For the bolsters I am using 304 stainless steel that is 1/4" thick and 1-1/2" wide. I marked off  four 1-3/4" sections with a square and sharpie, then cut on the band saw.
Once I trued two matching faces, I carefully lined up the piece with the plunge line, allowing about 1/32" overhang so I could shape it back to the plunge line. Then clamped with vise-grips.
I drilled the pin holes from the tang side through the bolster piece. Add a little oil or cutting fluid here. For 304 SS, I would recommend cobalt bits. #30 bit is ideal for this.
You can see how stringy the 304 is. A super sharp bit will do this.
Once drilled, I pinned the first side with some 1/8" steel rod as temporary pins.
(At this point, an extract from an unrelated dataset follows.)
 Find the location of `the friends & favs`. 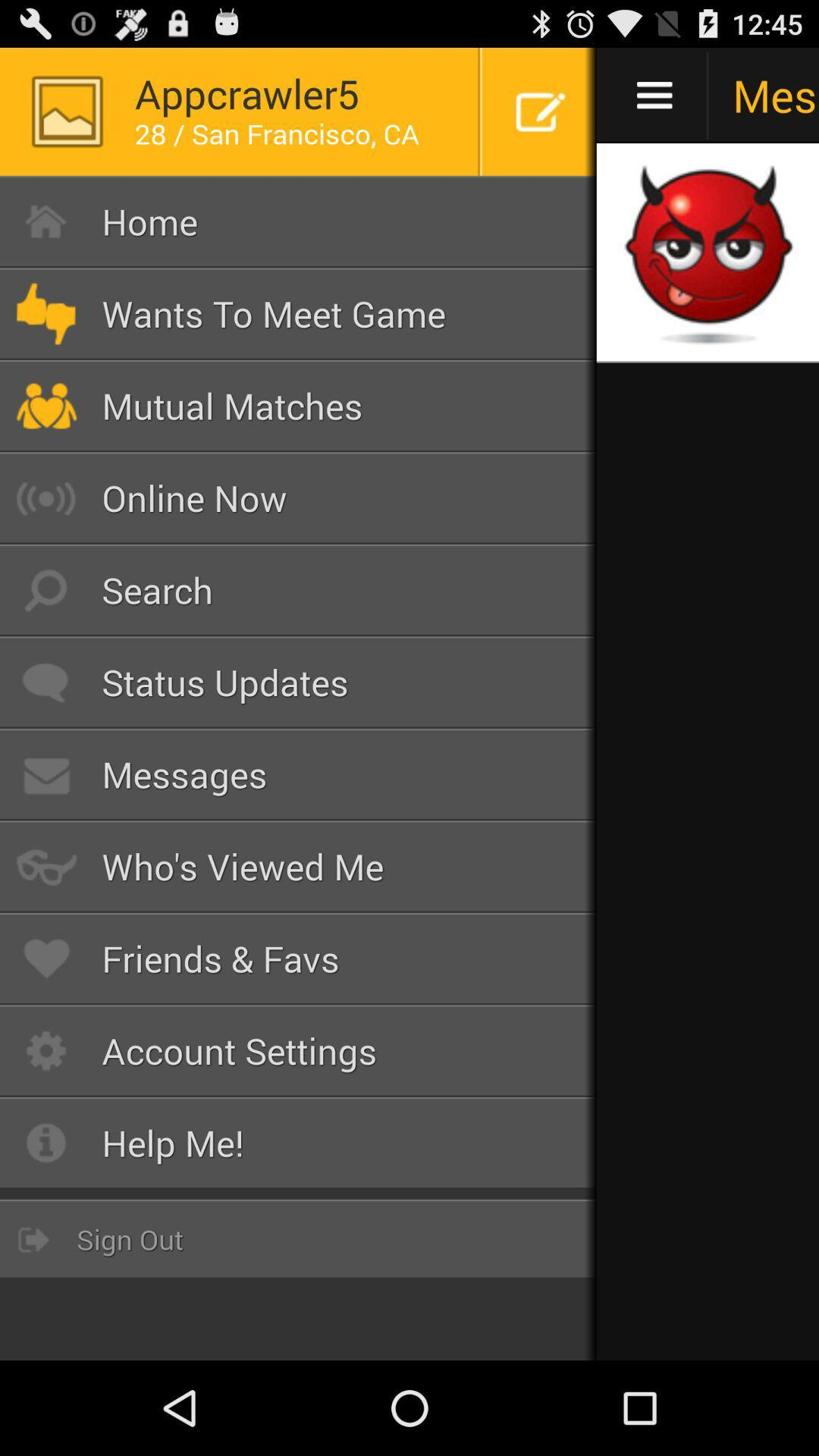

the friends & favs is located at coordinates (298, 958).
I marked the material to be removed under the handle belly.

I then fitted the second  (un-drilled) bolster piece and clamped so that it lines up with the drilled one. Then removed the first piece.
Drilling the second bolster piece and mark the for material removal.
Now I have the two halves. I work the pieces individually on the belt grinder.
It's fairly quick, but hot work with a ceramic belt. I was wearing leather gloves and kept going back to the water pot frequently.
These are the two pieces side-by-side.

A quick test fitting on the knife.
Again pinned together, I go ahead and mark for the angled joint to scales. More shaping on the belt grinder and some special focus on the bolster fronts.
I will work up in belts on the fronts of the bolster pieces together. The rest of the shaping will come with the bolster pinned to the knife where I can match them to the handle shape.

After some work on the Norax belt.

This is the bolster re-pinned for shaping the belly. I've protected the blade in case it get dropped or hit with a belt.